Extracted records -
== == ==

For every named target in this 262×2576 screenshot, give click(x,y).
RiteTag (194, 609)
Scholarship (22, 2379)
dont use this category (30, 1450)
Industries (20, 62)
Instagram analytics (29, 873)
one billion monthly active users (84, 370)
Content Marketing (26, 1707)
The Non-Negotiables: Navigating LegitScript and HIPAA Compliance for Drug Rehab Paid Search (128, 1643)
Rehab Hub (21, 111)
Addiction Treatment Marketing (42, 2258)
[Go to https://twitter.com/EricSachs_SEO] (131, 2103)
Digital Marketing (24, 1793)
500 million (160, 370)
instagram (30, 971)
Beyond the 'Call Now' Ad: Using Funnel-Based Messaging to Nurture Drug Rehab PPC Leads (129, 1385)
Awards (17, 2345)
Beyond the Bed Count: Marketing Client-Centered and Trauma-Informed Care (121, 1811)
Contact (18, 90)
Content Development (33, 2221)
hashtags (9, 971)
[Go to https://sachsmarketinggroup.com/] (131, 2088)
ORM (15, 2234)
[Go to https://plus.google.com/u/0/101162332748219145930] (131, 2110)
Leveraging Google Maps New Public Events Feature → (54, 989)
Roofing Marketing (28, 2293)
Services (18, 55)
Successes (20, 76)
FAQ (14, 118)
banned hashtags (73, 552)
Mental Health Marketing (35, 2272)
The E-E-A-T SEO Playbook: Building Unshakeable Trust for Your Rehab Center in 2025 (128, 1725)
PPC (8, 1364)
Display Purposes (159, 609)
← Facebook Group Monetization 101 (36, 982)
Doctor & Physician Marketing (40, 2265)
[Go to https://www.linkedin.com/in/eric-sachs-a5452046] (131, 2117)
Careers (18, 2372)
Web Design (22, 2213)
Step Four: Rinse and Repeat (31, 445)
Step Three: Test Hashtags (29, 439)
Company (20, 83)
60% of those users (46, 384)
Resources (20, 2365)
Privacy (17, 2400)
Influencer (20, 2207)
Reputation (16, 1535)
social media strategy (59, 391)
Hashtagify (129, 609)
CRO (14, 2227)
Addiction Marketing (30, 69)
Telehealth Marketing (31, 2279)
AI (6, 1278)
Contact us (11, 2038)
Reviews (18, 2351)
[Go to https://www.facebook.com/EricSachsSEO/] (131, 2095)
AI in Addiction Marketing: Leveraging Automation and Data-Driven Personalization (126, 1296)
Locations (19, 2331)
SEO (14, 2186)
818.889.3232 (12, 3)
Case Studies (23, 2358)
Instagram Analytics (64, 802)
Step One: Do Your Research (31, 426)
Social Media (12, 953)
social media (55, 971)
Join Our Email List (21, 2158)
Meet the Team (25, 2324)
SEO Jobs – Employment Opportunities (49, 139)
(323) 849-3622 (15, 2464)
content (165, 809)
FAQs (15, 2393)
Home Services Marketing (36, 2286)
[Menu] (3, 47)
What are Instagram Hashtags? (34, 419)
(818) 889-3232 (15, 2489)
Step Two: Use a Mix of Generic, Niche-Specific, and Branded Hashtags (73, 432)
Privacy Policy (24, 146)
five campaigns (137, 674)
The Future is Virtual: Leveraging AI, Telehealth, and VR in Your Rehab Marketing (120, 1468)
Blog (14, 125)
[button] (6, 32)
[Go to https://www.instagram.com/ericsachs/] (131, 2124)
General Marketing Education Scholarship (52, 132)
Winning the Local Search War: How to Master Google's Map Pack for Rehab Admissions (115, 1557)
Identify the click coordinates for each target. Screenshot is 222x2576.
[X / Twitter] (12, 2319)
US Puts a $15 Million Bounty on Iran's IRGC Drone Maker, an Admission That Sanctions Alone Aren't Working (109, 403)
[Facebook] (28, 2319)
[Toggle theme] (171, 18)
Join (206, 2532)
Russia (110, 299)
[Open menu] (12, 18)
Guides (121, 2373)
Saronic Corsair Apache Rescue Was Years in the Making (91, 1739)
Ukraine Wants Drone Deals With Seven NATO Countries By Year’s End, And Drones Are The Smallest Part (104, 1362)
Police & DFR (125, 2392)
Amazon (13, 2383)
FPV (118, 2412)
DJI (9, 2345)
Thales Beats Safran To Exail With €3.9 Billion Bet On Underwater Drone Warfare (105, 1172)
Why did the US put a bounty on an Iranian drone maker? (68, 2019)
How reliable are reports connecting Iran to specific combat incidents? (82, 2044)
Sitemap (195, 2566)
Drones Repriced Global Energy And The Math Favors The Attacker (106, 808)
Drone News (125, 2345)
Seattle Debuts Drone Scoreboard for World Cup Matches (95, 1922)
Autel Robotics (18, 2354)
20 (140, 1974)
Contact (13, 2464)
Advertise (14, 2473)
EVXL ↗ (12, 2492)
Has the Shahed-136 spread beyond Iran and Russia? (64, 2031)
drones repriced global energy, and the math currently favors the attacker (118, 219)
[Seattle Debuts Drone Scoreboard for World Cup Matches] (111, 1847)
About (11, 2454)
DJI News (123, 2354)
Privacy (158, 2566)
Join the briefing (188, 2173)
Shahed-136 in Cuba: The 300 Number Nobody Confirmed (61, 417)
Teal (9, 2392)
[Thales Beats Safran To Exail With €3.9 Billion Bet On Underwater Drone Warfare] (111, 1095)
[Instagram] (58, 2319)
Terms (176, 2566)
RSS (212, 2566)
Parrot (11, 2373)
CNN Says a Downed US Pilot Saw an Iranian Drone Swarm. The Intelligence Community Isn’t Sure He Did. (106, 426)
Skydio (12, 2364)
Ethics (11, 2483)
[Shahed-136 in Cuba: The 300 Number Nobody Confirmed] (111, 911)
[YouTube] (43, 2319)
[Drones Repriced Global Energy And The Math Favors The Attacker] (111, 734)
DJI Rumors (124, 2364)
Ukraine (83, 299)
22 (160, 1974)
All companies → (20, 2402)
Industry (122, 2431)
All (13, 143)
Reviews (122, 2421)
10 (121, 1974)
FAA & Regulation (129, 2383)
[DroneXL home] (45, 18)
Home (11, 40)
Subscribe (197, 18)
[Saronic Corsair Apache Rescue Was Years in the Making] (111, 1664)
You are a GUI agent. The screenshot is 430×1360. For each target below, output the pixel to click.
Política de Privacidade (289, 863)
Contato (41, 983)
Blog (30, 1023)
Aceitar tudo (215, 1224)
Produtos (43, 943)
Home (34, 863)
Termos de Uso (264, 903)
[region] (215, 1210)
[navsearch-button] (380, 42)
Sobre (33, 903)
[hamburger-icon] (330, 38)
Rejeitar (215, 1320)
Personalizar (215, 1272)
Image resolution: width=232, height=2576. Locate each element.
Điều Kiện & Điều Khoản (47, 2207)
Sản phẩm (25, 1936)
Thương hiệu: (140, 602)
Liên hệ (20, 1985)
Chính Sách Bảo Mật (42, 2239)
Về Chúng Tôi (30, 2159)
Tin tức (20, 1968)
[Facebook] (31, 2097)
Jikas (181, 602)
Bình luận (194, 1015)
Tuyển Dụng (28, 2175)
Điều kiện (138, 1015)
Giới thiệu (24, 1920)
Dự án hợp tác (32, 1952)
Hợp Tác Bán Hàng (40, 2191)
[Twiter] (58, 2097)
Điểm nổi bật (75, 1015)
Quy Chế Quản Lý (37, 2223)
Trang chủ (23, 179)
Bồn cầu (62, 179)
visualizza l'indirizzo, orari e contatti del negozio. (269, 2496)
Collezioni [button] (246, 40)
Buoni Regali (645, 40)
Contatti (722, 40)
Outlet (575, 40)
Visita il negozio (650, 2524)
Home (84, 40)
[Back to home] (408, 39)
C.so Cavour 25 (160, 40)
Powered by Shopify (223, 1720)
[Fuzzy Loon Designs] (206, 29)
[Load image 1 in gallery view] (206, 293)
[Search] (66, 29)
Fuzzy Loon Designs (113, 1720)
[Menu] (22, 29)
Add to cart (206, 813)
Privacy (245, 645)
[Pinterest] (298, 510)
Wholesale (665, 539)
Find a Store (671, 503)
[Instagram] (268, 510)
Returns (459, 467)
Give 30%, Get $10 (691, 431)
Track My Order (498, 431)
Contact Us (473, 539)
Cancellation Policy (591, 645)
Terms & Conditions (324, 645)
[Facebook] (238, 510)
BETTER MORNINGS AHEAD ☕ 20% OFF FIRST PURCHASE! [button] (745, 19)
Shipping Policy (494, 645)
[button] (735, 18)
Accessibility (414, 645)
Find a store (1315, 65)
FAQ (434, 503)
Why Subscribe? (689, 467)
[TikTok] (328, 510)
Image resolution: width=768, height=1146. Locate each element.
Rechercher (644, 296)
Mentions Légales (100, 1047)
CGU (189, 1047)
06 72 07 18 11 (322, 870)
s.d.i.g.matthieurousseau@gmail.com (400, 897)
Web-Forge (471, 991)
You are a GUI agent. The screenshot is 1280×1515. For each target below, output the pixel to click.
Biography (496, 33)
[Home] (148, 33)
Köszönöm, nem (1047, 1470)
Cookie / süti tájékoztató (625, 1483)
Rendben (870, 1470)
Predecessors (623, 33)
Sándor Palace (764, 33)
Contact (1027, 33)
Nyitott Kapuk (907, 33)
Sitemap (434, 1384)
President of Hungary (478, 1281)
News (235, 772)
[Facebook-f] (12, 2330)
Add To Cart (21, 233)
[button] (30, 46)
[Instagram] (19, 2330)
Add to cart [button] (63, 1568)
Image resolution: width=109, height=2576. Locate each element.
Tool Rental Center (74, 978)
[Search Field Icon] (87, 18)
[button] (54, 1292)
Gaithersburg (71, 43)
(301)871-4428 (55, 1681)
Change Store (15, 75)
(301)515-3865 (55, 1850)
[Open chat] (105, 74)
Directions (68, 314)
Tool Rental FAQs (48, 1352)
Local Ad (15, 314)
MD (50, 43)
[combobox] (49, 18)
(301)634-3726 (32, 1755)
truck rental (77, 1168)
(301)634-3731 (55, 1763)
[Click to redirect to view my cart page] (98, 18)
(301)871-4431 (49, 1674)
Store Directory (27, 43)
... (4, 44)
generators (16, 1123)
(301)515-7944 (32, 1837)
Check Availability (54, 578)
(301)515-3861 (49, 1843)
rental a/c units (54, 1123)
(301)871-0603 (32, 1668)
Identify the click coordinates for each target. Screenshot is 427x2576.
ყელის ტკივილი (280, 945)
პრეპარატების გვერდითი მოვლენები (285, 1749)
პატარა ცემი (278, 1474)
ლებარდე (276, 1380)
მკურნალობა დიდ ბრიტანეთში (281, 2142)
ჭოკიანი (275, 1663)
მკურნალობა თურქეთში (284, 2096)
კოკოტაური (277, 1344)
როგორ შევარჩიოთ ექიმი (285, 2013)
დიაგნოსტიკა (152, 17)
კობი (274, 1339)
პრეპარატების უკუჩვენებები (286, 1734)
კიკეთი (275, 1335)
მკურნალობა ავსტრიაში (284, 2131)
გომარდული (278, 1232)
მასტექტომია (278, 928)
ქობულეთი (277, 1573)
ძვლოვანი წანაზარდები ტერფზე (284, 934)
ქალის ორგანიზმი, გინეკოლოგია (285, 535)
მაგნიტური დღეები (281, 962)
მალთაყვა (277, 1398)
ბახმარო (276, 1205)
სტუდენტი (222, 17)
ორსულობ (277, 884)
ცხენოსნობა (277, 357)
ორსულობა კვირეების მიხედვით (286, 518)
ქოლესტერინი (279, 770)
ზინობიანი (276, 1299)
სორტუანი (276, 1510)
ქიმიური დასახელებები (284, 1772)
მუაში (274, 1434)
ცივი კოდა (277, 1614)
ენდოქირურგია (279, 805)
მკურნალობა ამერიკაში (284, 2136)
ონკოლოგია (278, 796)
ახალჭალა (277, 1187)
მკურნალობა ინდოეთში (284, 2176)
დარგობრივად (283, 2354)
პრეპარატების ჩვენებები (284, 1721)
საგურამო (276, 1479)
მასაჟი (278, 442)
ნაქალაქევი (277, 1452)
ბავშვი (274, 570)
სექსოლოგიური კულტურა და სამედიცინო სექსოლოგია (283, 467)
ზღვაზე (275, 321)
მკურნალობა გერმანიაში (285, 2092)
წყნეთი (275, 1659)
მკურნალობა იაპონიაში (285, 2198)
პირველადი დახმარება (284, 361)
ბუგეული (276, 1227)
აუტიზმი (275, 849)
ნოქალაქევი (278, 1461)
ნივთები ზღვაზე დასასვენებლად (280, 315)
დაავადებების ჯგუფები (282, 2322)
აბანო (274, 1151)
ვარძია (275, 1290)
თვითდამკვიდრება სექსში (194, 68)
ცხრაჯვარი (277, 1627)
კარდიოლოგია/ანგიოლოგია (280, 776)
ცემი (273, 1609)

== == ==

What is required -
Using the entries above, repeat only the lines from the one containing "(323) 849-3622 (15, 2464)" through the one containing "General Marketing Education", end lines included.

Written response -
(323) 849-3622 (15, 2464)
content (165, 809)
FAQs (15, 2393)
Home Services Marketing (36, 2286)
[Menu] (3, 47)
What are Instagram Hashtags? (34, 419)
(818) 889-3232 (15, 2489)
Step Two: Use a Mix of Generic, Niche-Specific, and Branded Hashtags (73, 432)
Privacy Policy (24, 146)
five campaigns (137, 674)
The Future is Virtual: Leveraging AI, Telehealth, and VR in Your Rehab Marketing (120, 1468)
Blog (14, 125)
[button] (6, 32)
[Go to https://www.instagram.com/ericsachs/] (131, 2124)
General Marketing Education Scholarship (52, 132)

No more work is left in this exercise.